Потом была совершенно сумасшедшая оговорка у Валерии Ивановны Прокоп. Её пока не переплюнул никто. 

– Даже дядя Женя Смирнов? 

– Даже он. Мы иногда эту историю с ней вспоминаем, она сама говорит: «Я до сих пор не могу понять, как у меня это вырвалось». Это был спектакль «Зимняя сказка» по Шекспиру, она играла – такую женщину там – Паулину, которая, по-моему, фрейлина королевы была. Там история мощной ревности короля к королеве, королеву посадили в тюрьму, королева в тюрьме рожает – и Паулина приходит забрать этого ребёнка. Тюремщик её не пускает, и Паулина говорит шекспировским стихом фразу: «Ребёнок, бывший пленником во чреве, освобождён законом и природой и неподвластен гневу короля». То есть «я имею право забрать ребёнка». Мизансцена была такая: в одном углу охранник, вот этот тюремщик, Вячеслав Михайлович Корфидов, не пускал Валерию Ивановну, мало того не пускал, он ещё всячески к ней приставал. А в другом углу стояла группа людей в плащах с чёрными капюшонами, лиц было, слава богу, не видно. У нас кукла была этого ребёнка, мы немножко её открывали и уходили, то есть ребёнка мы спасли. Мы стоим кружочком, среди нас Елена Ивановна Псарёва ещё, царствие небесное. И вдруг слышим из уст Валерии Ивановны, которая отбивается от этого тюремщика: «Ребёнок, бывший члеником во хрене...» Она договорить не смогла, нас вот так вот зашатало... 

– Это на репетиции? 

– Это было на спектакле! Мы стали, еле сдавливаясь, уходить туда вот, вверх по декорации, но тут всех добила Елена Ивановна. Она тихонечко, идя в толпе и неся этого ребёнка, выдала (сейчас немножко фразу поправлю, чтобы она была приличной для эфира): «Вот, блин, выдала». И мы все ввалились за кулисы. Валерия Ивановна говорит: «Как я это сказала, как?!» 

– Антракт? 

– Нет, там пошла следующая сцена. Она фразу не договорила, быстренько убежала. Как это происходит? Вот пожалуйста, байки. Их не все можно рассказывать, очень часто это бывает связано с вредными привычками, так скажем. Была история в театре – нам её рассказывали, я её не застал – это где-то 70-е годы, тот расцвет, золотой век Омской драмы, когда Каширин, Чонишвили, Щёголев, Степун, Слесарев – вот эти артисты блистали. 

– Старый состав. 

– Старый, золотой состав, так скажем. И очень в театре была популярна игра в нарды. Во время спектакля играли, ходило такое двустишие по театру: «Ты меня на сцене ждеши, а я играю в шеши-беши». Пропускали выходы. Тот же Каширин: «О... Опоздал. Играем дальше». Яков Маркович Киржнер, тогдашний главный режиссёр, как-то однажды весь коллектив собрал, все думали – сейчас будет пропесочивать, а он сделал очень просто, он показательные похороны устроил – на сцену вынесли эти нарды, завернули в красный кумач, весь коллектив вывели из театра, где-то вырыли ямку и эти нарды похоронили. Это было показательно. 

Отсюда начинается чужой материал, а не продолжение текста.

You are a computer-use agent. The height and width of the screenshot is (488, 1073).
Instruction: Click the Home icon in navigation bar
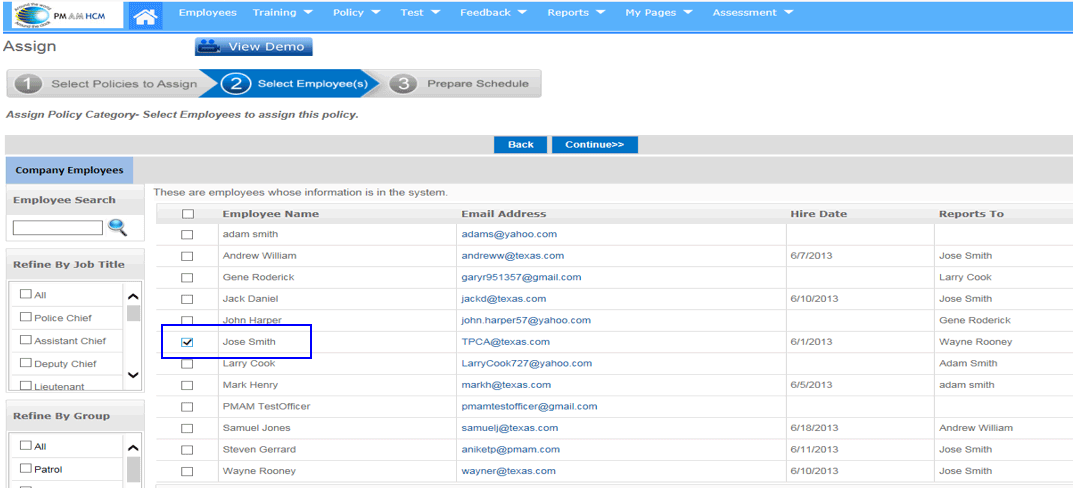147,15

– Они там так и покоятся? 

– А бог его знает. Это легенда вот такая до нас дошла. Где, в каком месте это было, я сейчас не знаю. Это мне надо допросить с пристрастием Валерия Ивановича Алексеева, он это, вроде как, помнит. Я эту байку услышал от него. Баек на самом деле очень много. Где-то ещё в конце 90-х Лена Чернякова, ныне Мамонтова, когда работала на телевидении, снимала эти программы, когда мы собирались в «Сибирской короне» и травили байки. Но на самом деле их выбрать было очень трудно, потому что это же, извините, эфир, это пойдёт в люди, это пойдёт на зрителя – и отобрать более-менее приличные байки нереально. По крайней мере, это очень трудно. 

– Нельзя афишировать. 

– Не всё. Потому что есть какие-то внутренние секреты, наши домашние тайны. Мы же не всё рассказываем. 

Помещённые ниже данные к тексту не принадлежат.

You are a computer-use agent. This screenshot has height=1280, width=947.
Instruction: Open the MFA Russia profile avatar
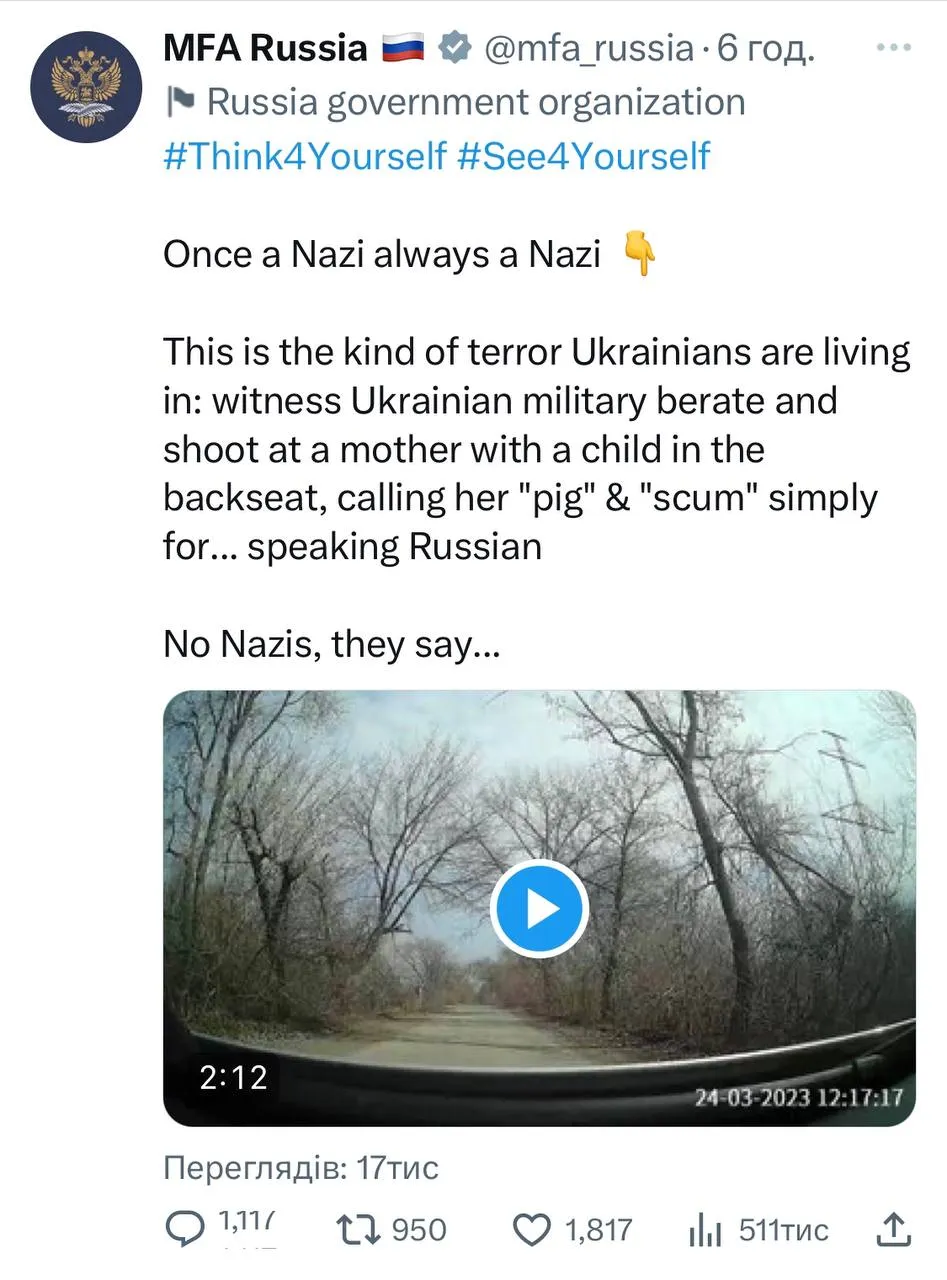[86, 87]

– Ну да. Есть такая мысль Анджея Вайды, польского режиссёра театра и кино: «Режиссёр должен обладать душой поэта и волей капрала». Вы – как режиссёр уже, и поэт, и актёр, такой многогранный человек – что на счёт этого скажете? 

– Давайте сначала с многогранностью разберёмся. Дядя Женя Смирнов в таких случаях всегда говорил: «чувствую, что бронзовею». Я занимаюсь этим, так сказать, по крайней мере режиссурой – вынужденно. Я с большим интересом занимаюсь педагогикой, мне это интересно на самом деле, и что-то получается. Но с этими ребятами, воспитанными мной с первого курса, я должен в результате сделать спектакли, где они могут показать, чему они научились. 

– Тут поневоле вы режиссёром выступаете. 

– Да, тут поневоле режиссёр. Но как-то я уже немножко в это дело втянулся. С этим курсом, который выпускается этим летом, сейчас я делаю уже свой третий спектакль с ними. Вообще спектаклей пять, мы выпускаем большой набор. Но дело даже не в этом. Да, ум поэта и воля капрала. Режиссёр на самом деле – он один, который собирает воедино все нити спектакля – артистов, художников, композиторов, балетмейстеров, драматурга, звукооператоров, осветителей – всё! Он один ответственен за всё. Без воли капрала... Немножко, конечно, Вайда слукавил: там не капрал нужен, там нужен действительно боевой генерал. Далеко ходить за примерами не нужно, иногда нужно быть Суровикиным. 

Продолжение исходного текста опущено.